A latere di questo, in una alternanza tra i capitoli, emerge la figura del Ricercatore, un personaggio dei giorni nostri, che fa ricerche su Domenico Cirillo, perché intende scriverne, e vive in maniera quasi claustrofobica, immerso in una profonda crisi poiché abbandona tutto per studiare la figura del medico botanico napoletano. Anche questa parte “altra” del romanzo è piena di fascinazione, come uno sdoppiamento, un rapportare le atmosfere dei giorni nostri alla Napoli della fine del ‘700, attraverso un viaggio quasi onirico e iniziatico.

Un romanzo che coinvolge nella totalità, dove la scrittura di José Vicente Quirante Rives si colloca tra le più interessanti dei nostri tempi, dove c’è la passione e la studio, la precisione e le atmosfere rarefatte, il sogno e la realtà. Un romanzo in alcuni punti dolente, dove è facile immergersi e ritrovarsi in una Napoli lontana con i suoi panorami e la sua ferocia, i suoi salotti letterari e i suoi geni, i suoi figli migliori.

Mi piace concludere con alcune parole del discorso (pubblicato in maniera integrale dal Corriere del Mezzogiorno) tenuto da José Vicente Quirante Rives il giorno in cui gli è stata conferita la cittadinanza: «Santo cielo Napoli, quanto ti ho capito e quanto mi hai capito.

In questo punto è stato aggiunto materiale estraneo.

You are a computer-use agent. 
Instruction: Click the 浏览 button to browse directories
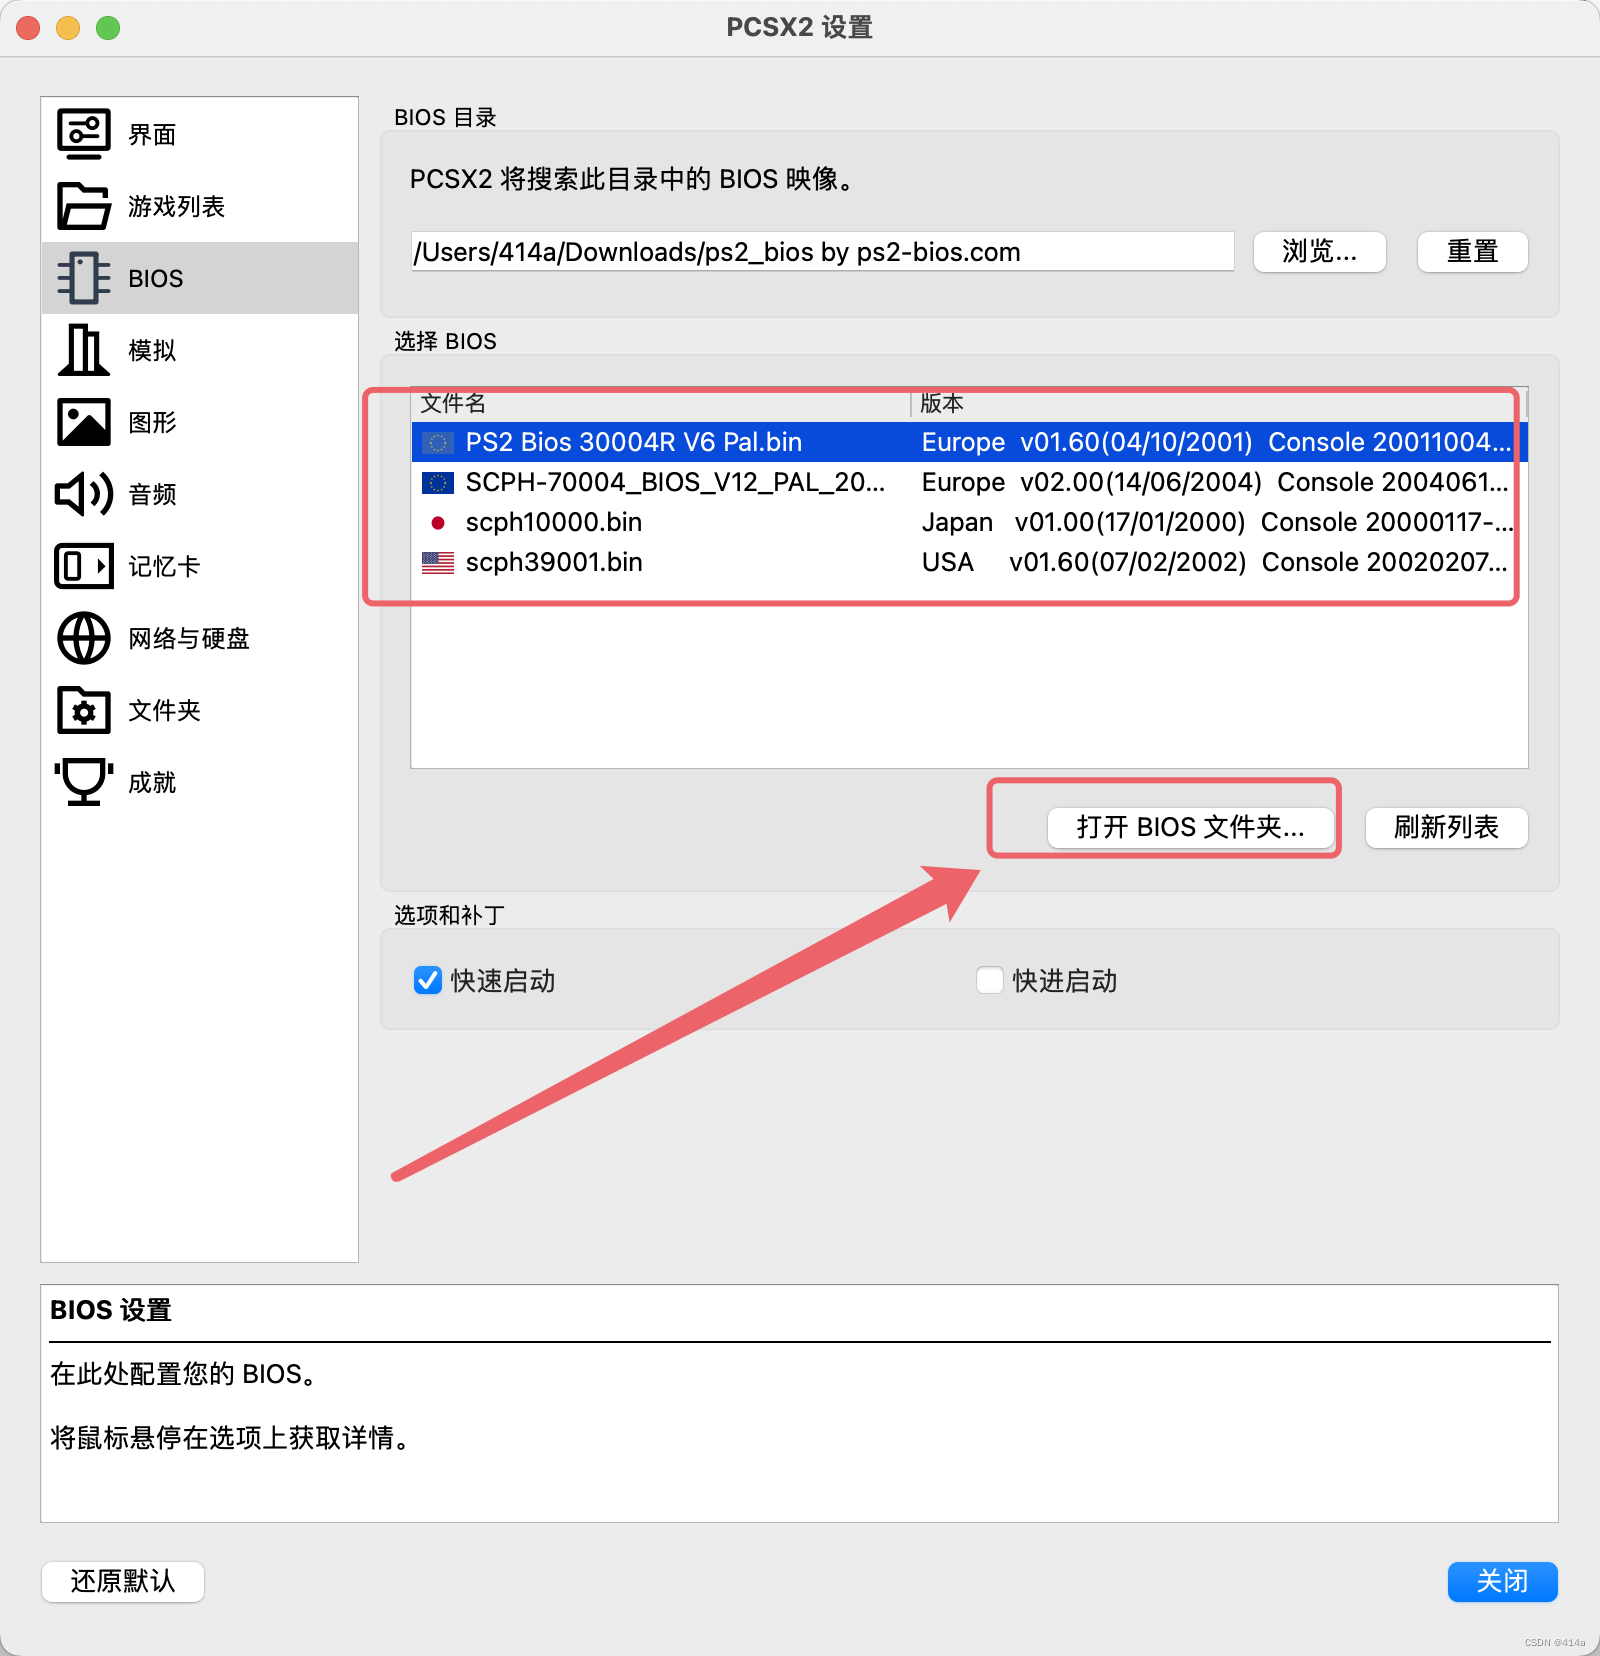(1318, 252)
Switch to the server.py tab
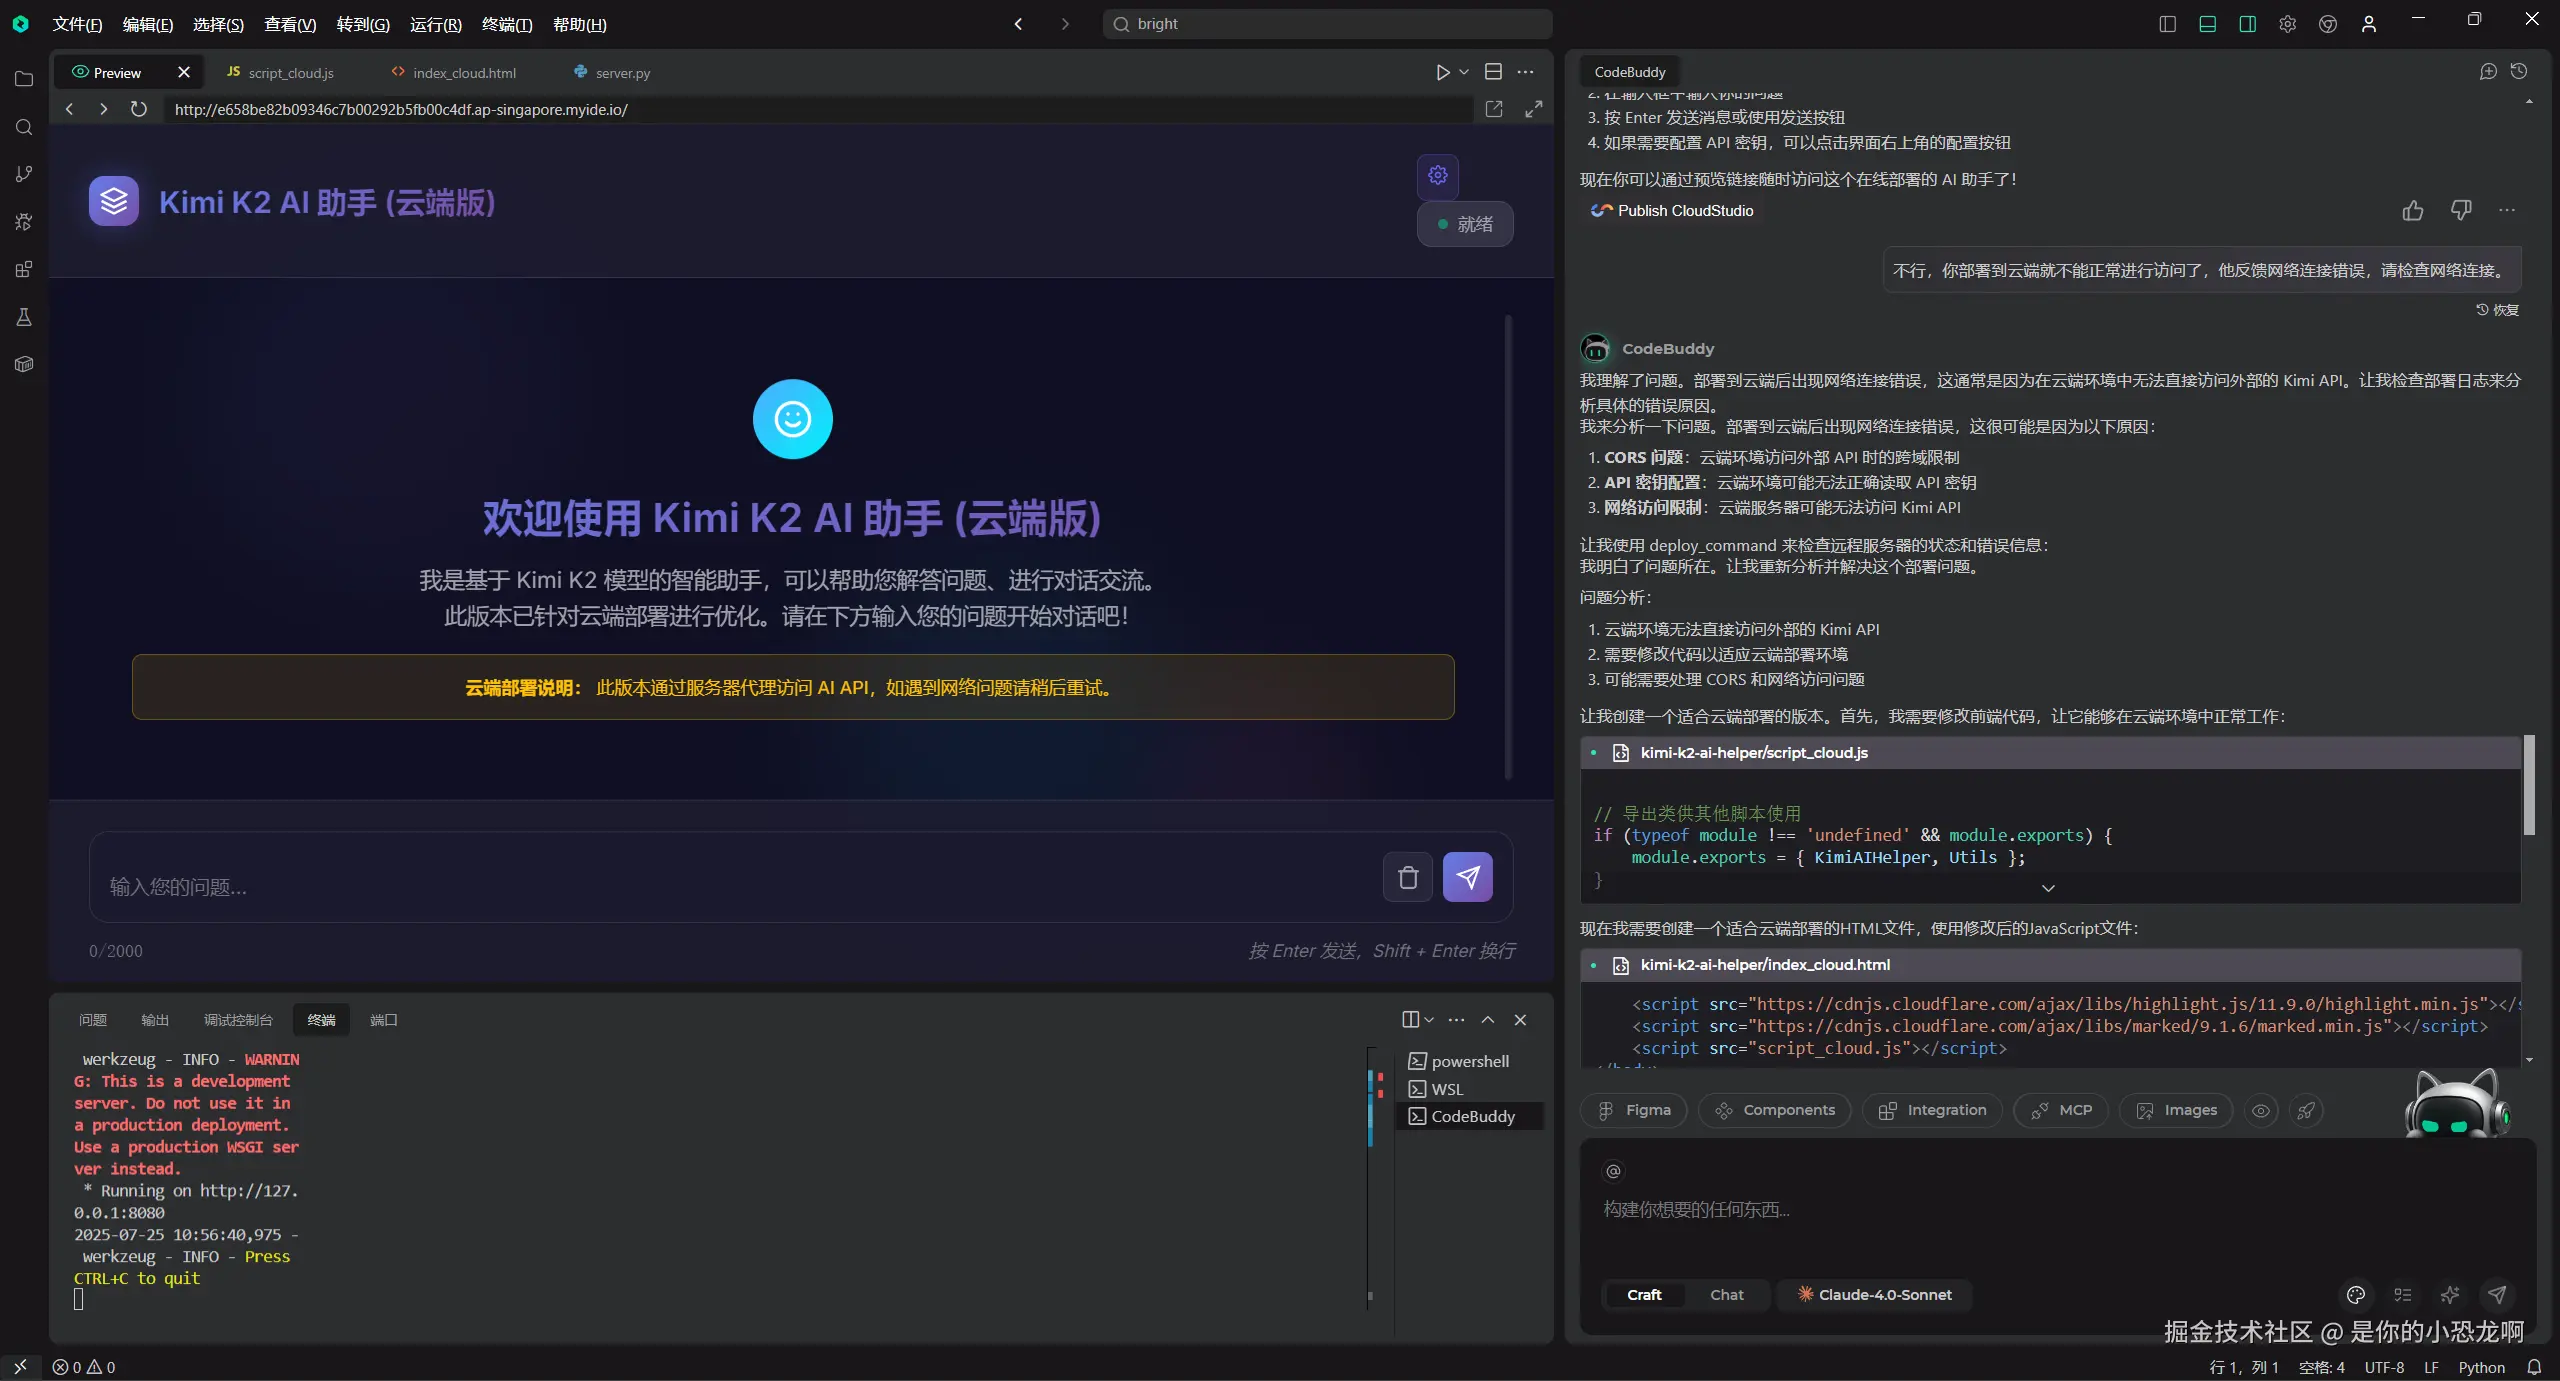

Ogni volta c’aggio perduto o suonno e a fantasia sono tornato per salvarmi e tu mi hai riscattato. La prima volta che sono arrivato a Napoli ho saputo, non saprei dirvi come né perché, che non era un’altra destinazione ma il mio destino. Un destino contro ogni logica e sicuramente diverso da quello che mi sembrava assegnato».

Un romanzo da leggere e da tenere a mente.